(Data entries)
....

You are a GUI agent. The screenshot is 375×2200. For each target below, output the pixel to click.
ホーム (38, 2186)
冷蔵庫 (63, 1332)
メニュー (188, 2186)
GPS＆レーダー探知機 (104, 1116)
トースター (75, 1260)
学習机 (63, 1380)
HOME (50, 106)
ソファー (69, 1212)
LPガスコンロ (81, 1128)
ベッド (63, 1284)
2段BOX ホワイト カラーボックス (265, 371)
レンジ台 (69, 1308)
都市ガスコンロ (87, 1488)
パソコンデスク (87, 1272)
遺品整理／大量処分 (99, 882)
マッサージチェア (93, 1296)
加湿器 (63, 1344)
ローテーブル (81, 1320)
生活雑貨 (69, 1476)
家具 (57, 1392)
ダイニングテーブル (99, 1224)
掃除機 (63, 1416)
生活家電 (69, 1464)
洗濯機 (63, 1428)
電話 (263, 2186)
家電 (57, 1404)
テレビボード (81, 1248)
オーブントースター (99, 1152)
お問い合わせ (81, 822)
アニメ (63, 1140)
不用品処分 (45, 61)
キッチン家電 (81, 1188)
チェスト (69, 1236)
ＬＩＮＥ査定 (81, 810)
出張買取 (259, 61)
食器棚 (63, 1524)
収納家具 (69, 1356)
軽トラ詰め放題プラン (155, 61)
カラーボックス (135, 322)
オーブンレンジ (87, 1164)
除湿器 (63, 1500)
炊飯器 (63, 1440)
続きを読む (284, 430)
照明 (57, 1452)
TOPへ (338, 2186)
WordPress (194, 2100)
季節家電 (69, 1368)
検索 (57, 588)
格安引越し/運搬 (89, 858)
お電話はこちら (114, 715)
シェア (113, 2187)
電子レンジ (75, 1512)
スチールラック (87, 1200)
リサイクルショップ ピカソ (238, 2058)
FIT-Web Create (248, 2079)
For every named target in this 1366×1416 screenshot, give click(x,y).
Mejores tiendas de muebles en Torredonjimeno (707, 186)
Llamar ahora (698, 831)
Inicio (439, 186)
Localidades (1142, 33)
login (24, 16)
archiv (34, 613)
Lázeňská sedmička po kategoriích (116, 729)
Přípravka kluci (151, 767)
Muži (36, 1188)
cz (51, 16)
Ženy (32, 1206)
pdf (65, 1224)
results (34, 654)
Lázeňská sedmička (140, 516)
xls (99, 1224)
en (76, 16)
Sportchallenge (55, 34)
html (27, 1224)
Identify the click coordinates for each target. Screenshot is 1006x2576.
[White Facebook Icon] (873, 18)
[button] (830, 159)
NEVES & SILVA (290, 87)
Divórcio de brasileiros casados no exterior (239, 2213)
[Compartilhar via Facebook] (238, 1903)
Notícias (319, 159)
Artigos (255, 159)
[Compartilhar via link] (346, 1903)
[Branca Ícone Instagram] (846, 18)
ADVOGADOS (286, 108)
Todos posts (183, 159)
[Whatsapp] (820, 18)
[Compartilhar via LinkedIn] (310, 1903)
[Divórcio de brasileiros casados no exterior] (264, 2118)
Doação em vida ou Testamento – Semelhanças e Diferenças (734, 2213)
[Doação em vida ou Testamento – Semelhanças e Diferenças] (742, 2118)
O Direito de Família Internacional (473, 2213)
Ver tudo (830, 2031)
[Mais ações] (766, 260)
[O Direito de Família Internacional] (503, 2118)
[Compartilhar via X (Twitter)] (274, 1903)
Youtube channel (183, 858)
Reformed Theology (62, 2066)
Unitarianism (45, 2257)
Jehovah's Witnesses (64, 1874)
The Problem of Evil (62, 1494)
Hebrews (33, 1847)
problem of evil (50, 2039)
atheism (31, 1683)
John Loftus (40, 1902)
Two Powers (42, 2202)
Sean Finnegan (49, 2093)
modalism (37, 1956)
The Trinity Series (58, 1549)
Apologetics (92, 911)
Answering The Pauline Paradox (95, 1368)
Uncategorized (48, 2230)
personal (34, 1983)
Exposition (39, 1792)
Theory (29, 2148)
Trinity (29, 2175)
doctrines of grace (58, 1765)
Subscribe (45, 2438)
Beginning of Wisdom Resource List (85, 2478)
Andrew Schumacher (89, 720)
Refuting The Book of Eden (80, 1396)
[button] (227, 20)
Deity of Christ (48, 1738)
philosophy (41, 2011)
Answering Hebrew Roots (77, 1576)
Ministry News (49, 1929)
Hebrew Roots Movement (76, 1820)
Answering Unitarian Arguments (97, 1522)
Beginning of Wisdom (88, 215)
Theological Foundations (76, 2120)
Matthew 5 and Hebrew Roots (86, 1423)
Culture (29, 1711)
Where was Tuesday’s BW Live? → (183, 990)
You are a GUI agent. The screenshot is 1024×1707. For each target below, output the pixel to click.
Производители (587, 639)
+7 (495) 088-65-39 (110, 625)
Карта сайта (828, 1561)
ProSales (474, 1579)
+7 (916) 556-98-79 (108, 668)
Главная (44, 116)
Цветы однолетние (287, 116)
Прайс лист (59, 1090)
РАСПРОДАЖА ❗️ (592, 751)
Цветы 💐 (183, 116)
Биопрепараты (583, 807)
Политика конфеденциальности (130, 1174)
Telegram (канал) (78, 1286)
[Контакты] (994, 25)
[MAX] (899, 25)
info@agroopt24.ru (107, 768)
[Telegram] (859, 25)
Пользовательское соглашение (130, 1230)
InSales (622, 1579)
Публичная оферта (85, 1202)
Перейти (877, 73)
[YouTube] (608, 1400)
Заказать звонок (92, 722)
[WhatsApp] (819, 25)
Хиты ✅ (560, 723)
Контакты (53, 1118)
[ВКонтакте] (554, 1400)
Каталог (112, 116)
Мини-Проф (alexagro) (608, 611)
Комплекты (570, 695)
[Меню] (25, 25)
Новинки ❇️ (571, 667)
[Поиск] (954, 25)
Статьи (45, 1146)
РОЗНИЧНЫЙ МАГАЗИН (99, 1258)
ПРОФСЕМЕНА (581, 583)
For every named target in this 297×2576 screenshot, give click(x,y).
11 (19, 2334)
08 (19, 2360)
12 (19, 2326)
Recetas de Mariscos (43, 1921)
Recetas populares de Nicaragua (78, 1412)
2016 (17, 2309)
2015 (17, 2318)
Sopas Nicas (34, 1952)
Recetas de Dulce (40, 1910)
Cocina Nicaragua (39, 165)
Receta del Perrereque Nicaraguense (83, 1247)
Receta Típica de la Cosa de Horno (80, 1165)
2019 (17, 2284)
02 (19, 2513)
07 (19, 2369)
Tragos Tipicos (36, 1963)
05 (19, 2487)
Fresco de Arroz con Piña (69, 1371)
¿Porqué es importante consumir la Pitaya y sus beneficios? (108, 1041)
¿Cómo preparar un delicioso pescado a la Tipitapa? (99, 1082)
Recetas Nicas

....

— Activity —
Give back the opening line of the records above and every line after it, up to and including the one with "ベッド (63, 1284)", unchanged.

— Your solution —
You are a GUI agent. The screenshot is 375×2200. For each target below, output the pixel to click.
ホーム (38, 2186)
冷蔵庫 (63, 1332)
メニュー (188, 2186)
GPS＆レーダー探知機 (104, 1116)
トースター (75, 1260)
学習机 (63, 1380)
HOME (50, 106)
ソファー (69, 1212)
LPガスコンロ (81, 1128)
ベッド (63, 1284)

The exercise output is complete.